The actions of both were suited to the word on the instant, but hardly was Richard's helmet closed before an arrow struck him on the crest. But that he had been forewarned, it had smitten him through the face.
"Outlaws!" said Guy. "Robbers – not our own men. How they came here I know not. Down, quickly!"
Even as he spoke, however, his bow twanged loudly, and a cry went up from a dense copse beyond them.
"One!" he shouted, and he and Richard sprang lightly to the earth.
"Well my sword was out!" said the latter as he gained his feet, for bounding toward him were half a dozen wild shapes carrying blade and buckler.
"Down with them!" roared the foremost of the assailants; but Guy the Bow was in front of him, and in his hand was a poleaxe from Wartmont armory.
It was a fearful weapon in the hands of such a man as he, to whom its weight was as a splinter.

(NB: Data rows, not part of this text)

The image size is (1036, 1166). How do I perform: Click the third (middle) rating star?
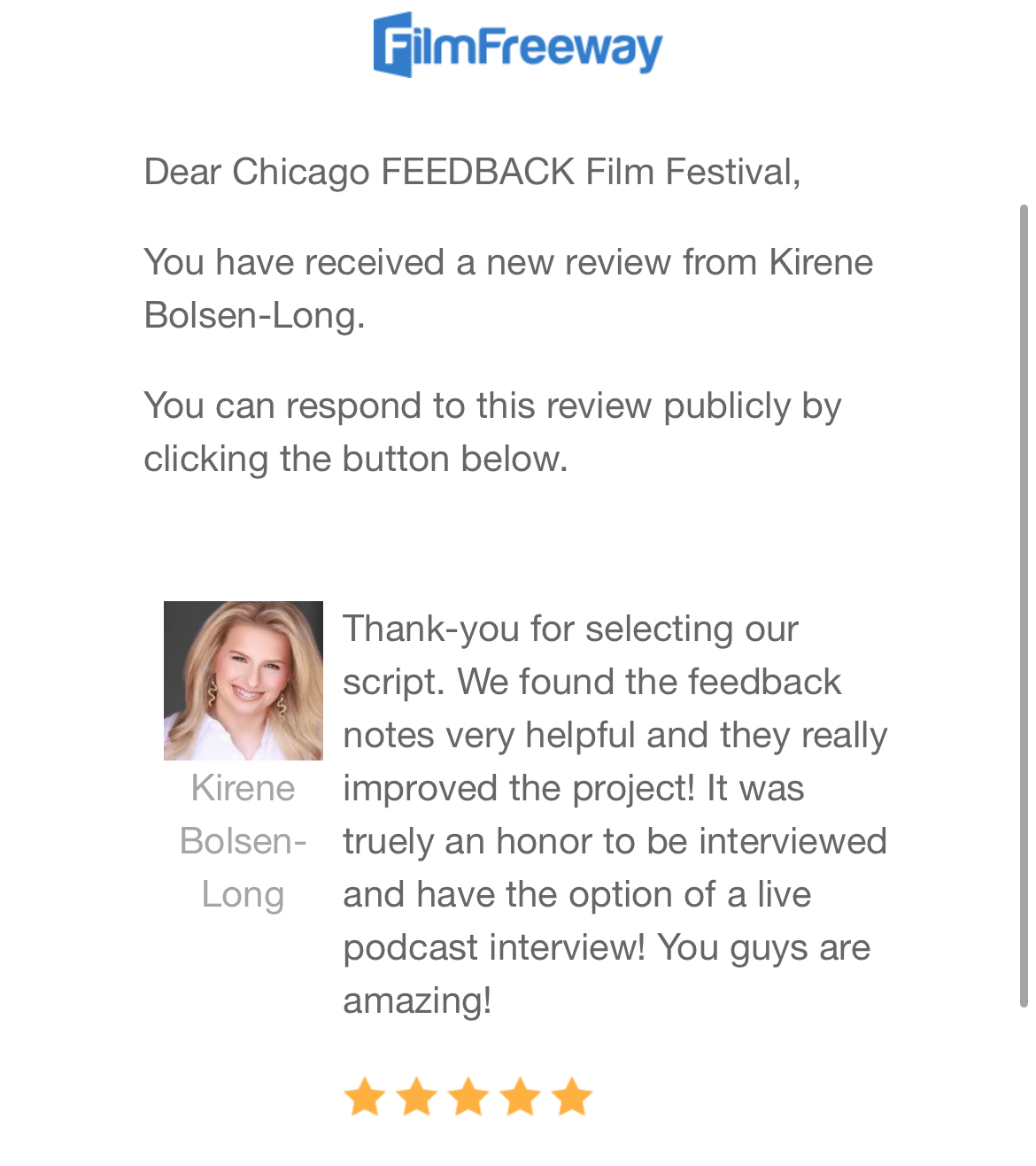click(468, 1096)
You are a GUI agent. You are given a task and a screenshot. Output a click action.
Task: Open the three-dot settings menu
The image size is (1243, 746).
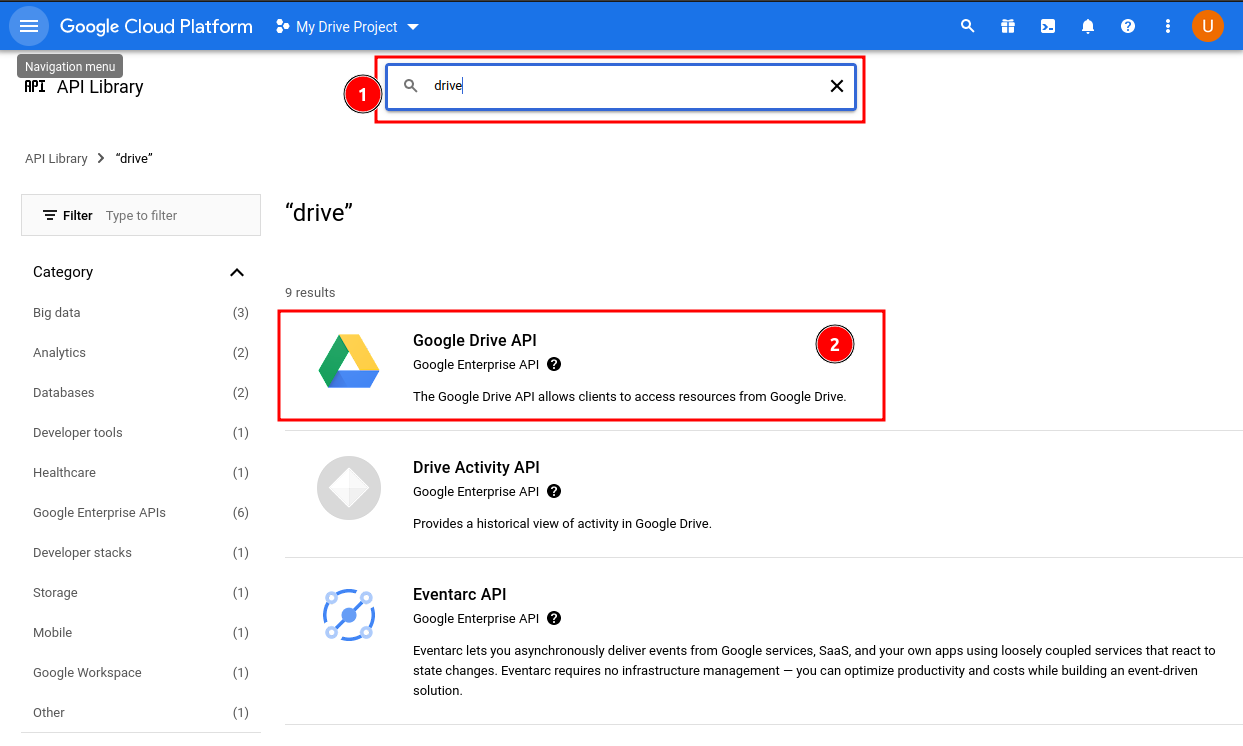pyautogui.click(x=1168, y=26)
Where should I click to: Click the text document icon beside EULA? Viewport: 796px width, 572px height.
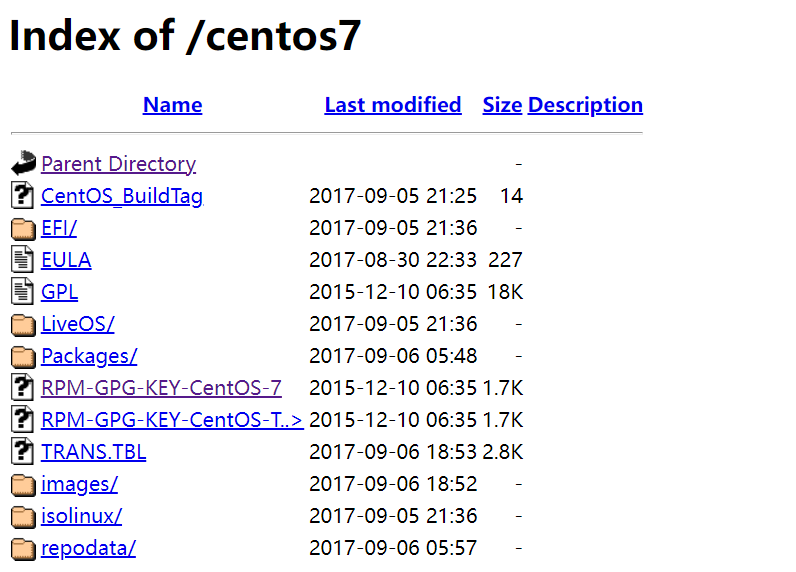tap(22, 259)
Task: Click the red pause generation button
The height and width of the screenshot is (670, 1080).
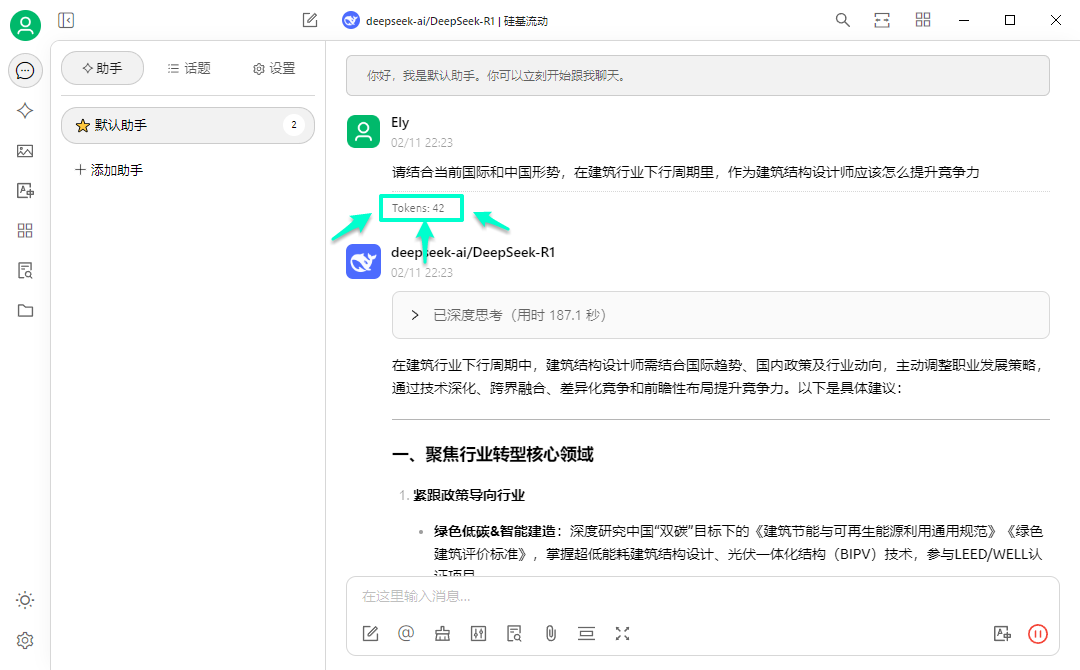Action: (x=1037, y=633)
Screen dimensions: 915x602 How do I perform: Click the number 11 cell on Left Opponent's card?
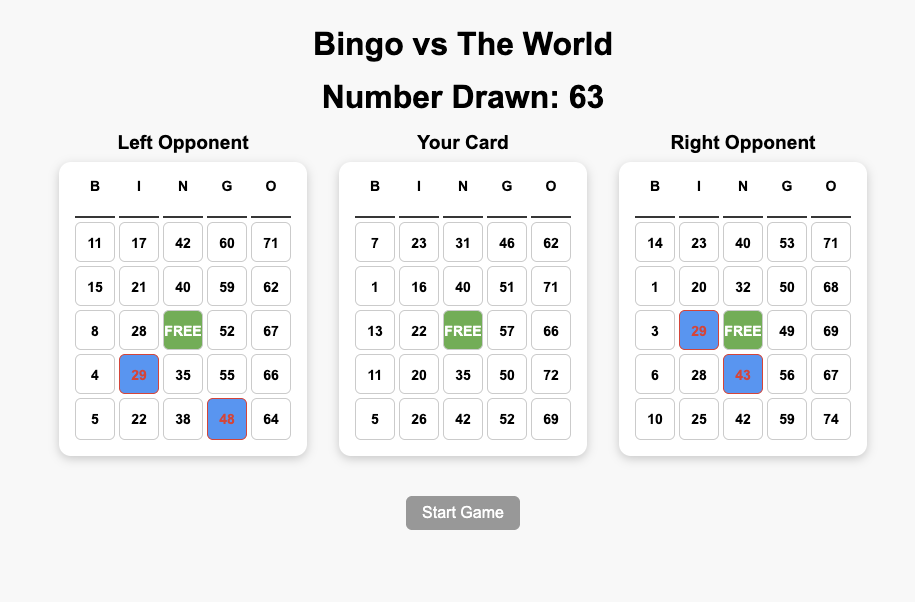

It flashed and fell, and the lifted buckler before it might as well have been an eggshell for all the protection it gave to the bare head of the robber. He should have worn a helmet, but he would never more need cap of any kind. Useless, too, was the light blade that glinted next upon the shield of Richard, for it made no mark, while its giver went down with a thigh wound, struck below his buckler.
On swept the terrible blows of the poleaxe, and Guy had no man to meet but was nearly a head shorter than himself.
"They are all down!" he shouted. "Mount, my Lord of Wartmont; they in the copse have fled, but there may be more at hand. We will ride hard now. These are thieves from Lancashire, and they have not been heard of in these parts for many a day. I think they have been harried out of their own nests. They are but wolves."
"What kin are they?" asked Richard, as he regained his saddle.
"That I know not, nor do I know their speech," replied Guy. "But among them are no tall men nor many good bows. Ben o' Coventry hath been told by a monk from those parts that they are a kind of old Welsh that were left when the first King Edward smote their tribe to death. They will live in no town, nor will they obey any law, nor keep troth with any. But the monk told Ben that they were not heathen, and among them were men who could talk Latin like a priest. How that could be I know not."
"Nor I," said Richard; "but I tell thee, Guy the Bow, I like this war of the king's with France. We shall cross the sea, and we shall look upon strange lands and towns. I would not bide aye at Wartmont. I would see the world."
"That would not I," laughed Guy, "but if the king winneth battles and taketh towns there will be spoils to bring home. I will come back to own land and cattle, and thou canst build again thy castle walls and maintain thy state. I saw a piece of gold once."
"There is little enough of gold in England," said Richard; but the path was narrowing and they could no longer gallop abreast.
Not far had they pushed on, however, before Guy drew his rein and turned upon his galloway to say, in a hushed voice:
"My Lord of Wartmont, I dare not sound a horn. I pray thee dismount and come after me through the hazels. I know not of peril, but we need to go lightly."
"Aye," returned Richard, as he dropped from the saddle nimbly enough considering his arms. "I am with thee."
Path there seemed to be none in that dim light, but ere long, as he followed his guide, the hazel bushes on either side opened widely and before him spread a grassy level. Only that the grass was too luxuriant and that here and there were rushes, it might have seemed a pleasant glade.
"'Tis the southerly arm," said Guy, "of the great moss of Arden. There is little more of it till you get leagues north of this. Oh, but it's deep and fateful. He who steppeth into it cometh not up."
"What do we, then?" asked Richard.
"That which few may dare," replied Guy with one of his brave laughs. "But a piece onward and I will show thee. Here might be barred an army."
"That might they," said Richard, staring across the treacherous green level, below which, Guy told him, there was no bottom.
Beyond were shadowy lines that told of forest growths, and these were nearer as they led their horses onward.